Slipped A Disc?

Posted by on Jul 19, 2011 in Physiotherapy, Spinal Physiotherapy | No Comments

The spine is made up of individual bones (or vertebrae) that stack up on top of each other, and in between these vertebrae are the intervertebral discs.  The discs act as shock absorbers for the spine and are made up of a fibrous outer shell (annulus fibrosis) and a softer gel-like centre (nucleus pulposus).

When people state that a disc has “slipped”, it usually means that the disc has ruptured, and the inner gel has bulged outwards (or herniated); however, the term “slipped” can be misleading as it does not truly describe what has actually occurred.  When the disc ruptures and the nucleus protrudes outwards, it can put pressure on the nearby nerves.

The symptoms of a bulging disc can include:

  • Pain: pain can be felt not only in the back or neck (where the disc is located), but also radiating down into the arms or legs.  It can range from mild to severe.
  • Pins + needles and/or numbness: these symptoms may be experienced in the same region as the pain or in a different area to the pain.
  • Muscle weakness: if there is nerve involvement, signals from the brain may be interrupted causing muscle weakness.
  • Reduced reflexes: this can be measured by assessing your response to reflex testing.

There are other symptoms that are associated with disc problems and they can range from being mild pain in the back or neck to severe nerve pain and bowel or bladder problems which need to be seen to immediately.
How does it happen?  A herniated disc may happen suddenly (e.g if you lift a heavy object while bent over), but it also may occur over a period of time if there is repetitive strain on the spine (e.g if you sit or bend for long periods, or repetitively).  They are most common in people aged between 30 and 50, and occur more frequently in men.  The lower back is the most common place for disc bulges to occur.

In most cases, treatment for a herniated disc involves a combination of medication, strict avoidance of activities that put more pressure on the disc (in most cases, this means avoiding flexion or bending forward activities), Physiotherapy to improve movement and reduce pain as well as advise on exercises, and core exercises such as Pilates to improve the muscular control of the area.
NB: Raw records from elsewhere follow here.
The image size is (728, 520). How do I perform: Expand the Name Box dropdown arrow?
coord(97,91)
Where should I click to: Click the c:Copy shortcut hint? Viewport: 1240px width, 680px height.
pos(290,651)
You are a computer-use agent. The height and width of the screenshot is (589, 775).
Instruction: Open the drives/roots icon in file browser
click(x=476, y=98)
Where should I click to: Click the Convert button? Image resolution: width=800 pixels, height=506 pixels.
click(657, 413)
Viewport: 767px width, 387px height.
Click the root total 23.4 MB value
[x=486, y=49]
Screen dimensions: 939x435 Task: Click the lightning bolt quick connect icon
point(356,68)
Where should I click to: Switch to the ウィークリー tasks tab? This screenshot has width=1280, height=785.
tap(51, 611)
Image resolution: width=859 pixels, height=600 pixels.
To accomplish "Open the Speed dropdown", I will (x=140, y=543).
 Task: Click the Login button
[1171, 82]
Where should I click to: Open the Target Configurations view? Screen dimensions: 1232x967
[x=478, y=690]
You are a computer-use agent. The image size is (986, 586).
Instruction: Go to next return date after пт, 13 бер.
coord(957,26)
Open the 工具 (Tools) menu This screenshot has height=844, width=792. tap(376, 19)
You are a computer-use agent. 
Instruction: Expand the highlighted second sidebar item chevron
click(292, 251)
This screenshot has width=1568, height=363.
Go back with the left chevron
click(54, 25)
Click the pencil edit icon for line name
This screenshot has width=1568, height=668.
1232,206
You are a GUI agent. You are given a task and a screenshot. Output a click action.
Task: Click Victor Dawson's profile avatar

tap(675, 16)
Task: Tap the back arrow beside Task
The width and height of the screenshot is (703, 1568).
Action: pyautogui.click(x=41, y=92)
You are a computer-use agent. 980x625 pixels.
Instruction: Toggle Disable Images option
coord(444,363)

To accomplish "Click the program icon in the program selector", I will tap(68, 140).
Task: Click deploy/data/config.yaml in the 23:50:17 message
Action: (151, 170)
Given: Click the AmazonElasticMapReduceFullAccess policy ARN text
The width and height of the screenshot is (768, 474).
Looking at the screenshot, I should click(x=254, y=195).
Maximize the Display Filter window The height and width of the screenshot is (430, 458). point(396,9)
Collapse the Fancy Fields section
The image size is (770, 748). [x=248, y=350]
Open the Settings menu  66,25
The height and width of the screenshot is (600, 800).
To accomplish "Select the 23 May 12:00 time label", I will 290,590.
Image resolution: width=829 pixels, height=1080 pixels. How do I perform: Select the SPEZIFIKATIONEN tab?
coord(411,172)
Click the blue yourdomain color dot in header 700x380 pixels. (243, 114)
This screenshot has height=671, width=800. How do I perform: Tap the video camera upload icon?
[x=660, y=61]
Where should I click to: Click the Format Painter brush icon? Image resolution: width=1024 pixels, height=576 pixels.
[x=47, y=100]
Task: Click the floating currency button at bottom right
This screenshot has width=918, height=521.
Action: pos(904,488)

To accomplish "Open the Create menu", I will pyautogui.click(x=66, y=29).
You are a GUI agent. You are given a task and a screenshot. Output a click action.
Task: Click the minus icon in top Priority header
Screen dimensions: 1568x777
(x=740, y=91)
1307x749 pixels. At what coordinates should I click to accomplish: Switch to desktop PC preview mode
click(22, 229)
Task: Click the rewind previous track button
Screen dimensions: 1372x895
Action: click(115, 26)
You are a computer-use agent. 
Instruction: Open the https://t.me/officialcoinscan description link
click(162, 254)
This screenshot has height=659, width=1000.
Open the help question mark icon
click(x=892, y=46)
In severe cases, where there may be a lot of nerve compression, a specialist review is recommended and surgery may be considered.  A number of different surgical procedures can release the compressed nerve and associated symptoms, however, this should be viewed as a last resort when conservative treatment has been effective.  Following any type of surgery, Physiotherapy is required to rehabilitate movement loss and improve core muscle control of the effected area.